I've been performing RNA extraction on cotton petiole tissue for a few months now using the method described in the following paper, a derivative of the typical hot borate method (https://pubmed.ncbi.nlm.nih.gov/35844778/).
Originally, I was using mortars and pestles that had been baked out for tissue homogenization and had no issues with RNA extraction or purity. I pivoted to using a beadbeater for homogenization to improve throughput and saw an improvement in RNA concentration and purity. Seemingly overnight, my extractions stopped yielding RNA. I've switched to an alternative spin column (Lamda Shredder and RNA Spin Columns vs. the columns provided in the Qiagen RNeasy kit) that collaborators have had success with using the same RNA extraction method, but even with troubleshooting have shown that using Qiagen columns does not fix the issue.
All new reagents have been prepared multiple times over. The borate buffer used for extraction is DEPC treated overnight and autoclaved. All mortar and pestles are baked overnight to remove RNases. DTT is added to the borate just before testing. I've used fresh proteinase K, more proteinase K, included incubation steps. Nanodrop results show less than 20ng/uL and no RNA is observed when run on a gel. I've performed the same extraction method with more ideal tissue, like Arabidopsis leaves, but still no RNA was observed.

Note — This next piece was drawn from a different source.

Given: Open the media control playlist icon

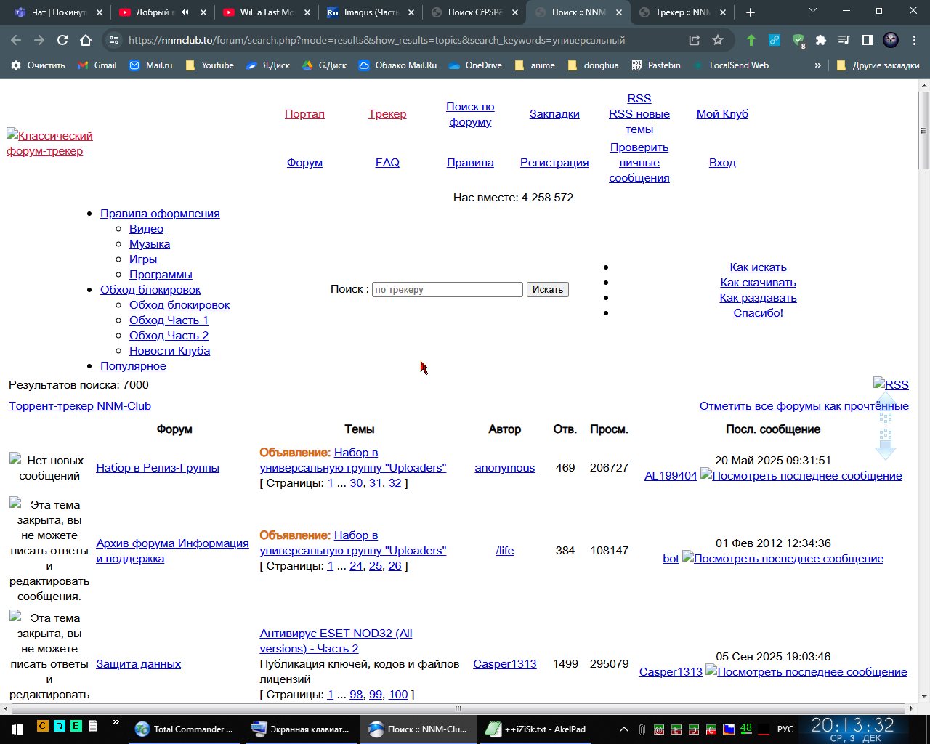Looking at the screenshot, I should pos(844,40).
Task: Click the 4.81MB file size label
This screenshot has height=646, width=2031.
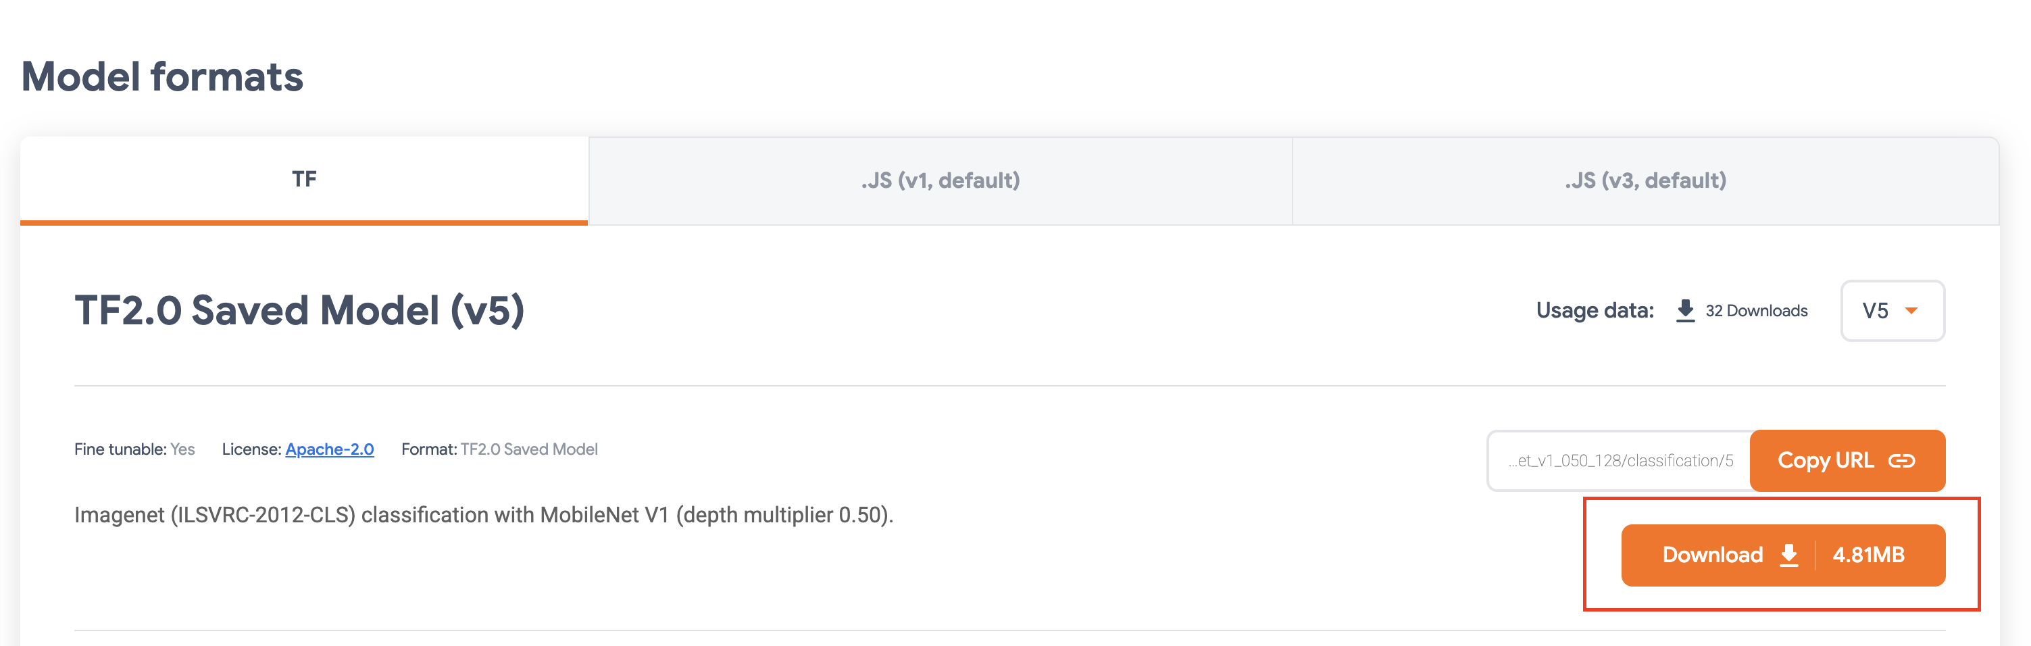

It seems that since there is no RNA observed on the gel, there must be some issue with RNA binding to the column or getting washed away before the elution step, but I have no idea how/where. The protocol remains unchanged compared to when it was producing successful results. I'm at a loss in terms of what to troubleshoot next -- I feel like I've tried everything. Would running samples from each wash flow-through be worthwhile to observe where RNA is being eluted, or would contamination/presence of other reagents make this impossible? Open to any and all suggestions or questions anyone might have! Thank you for the help!